**THE PROBLEM:**
Repeat only what runs from the line with "The height and" through the last line of the data below, both included, keeping every word as it is and leaving out the pictures.
EXERCISE MATERIAL below:
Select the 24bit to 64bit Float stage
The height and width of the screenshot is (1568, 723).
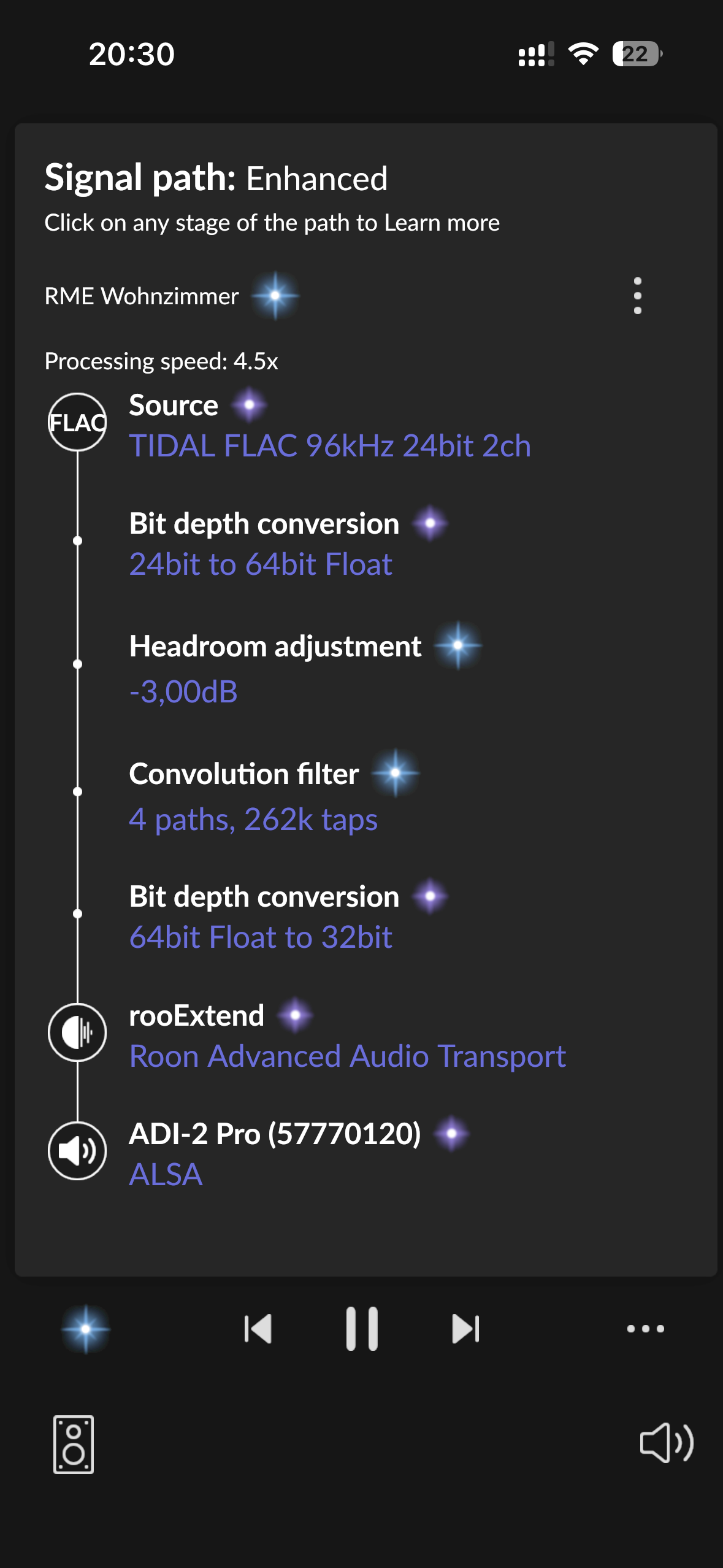click(x=261, y=564)
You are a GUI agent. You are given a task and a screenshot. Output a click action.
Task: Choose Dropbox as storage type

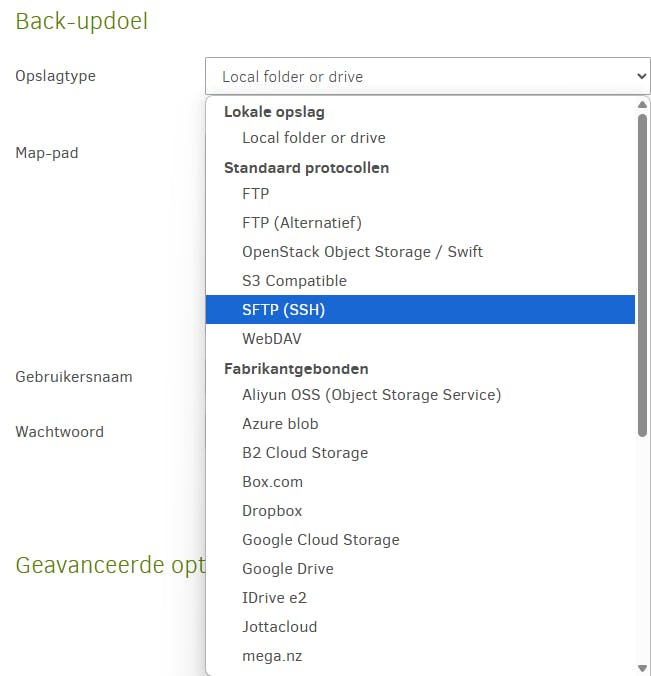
End of EXERCISE MATERIAL.
**RESULT OF THIS EXERCISE:**
The height and width of the screenshot is (1568, 723).
click(x=261, y=564)
You are a GUI agent. You are given a task and a screenshot. Output a click action.
Task: Choose Dropbox as storage type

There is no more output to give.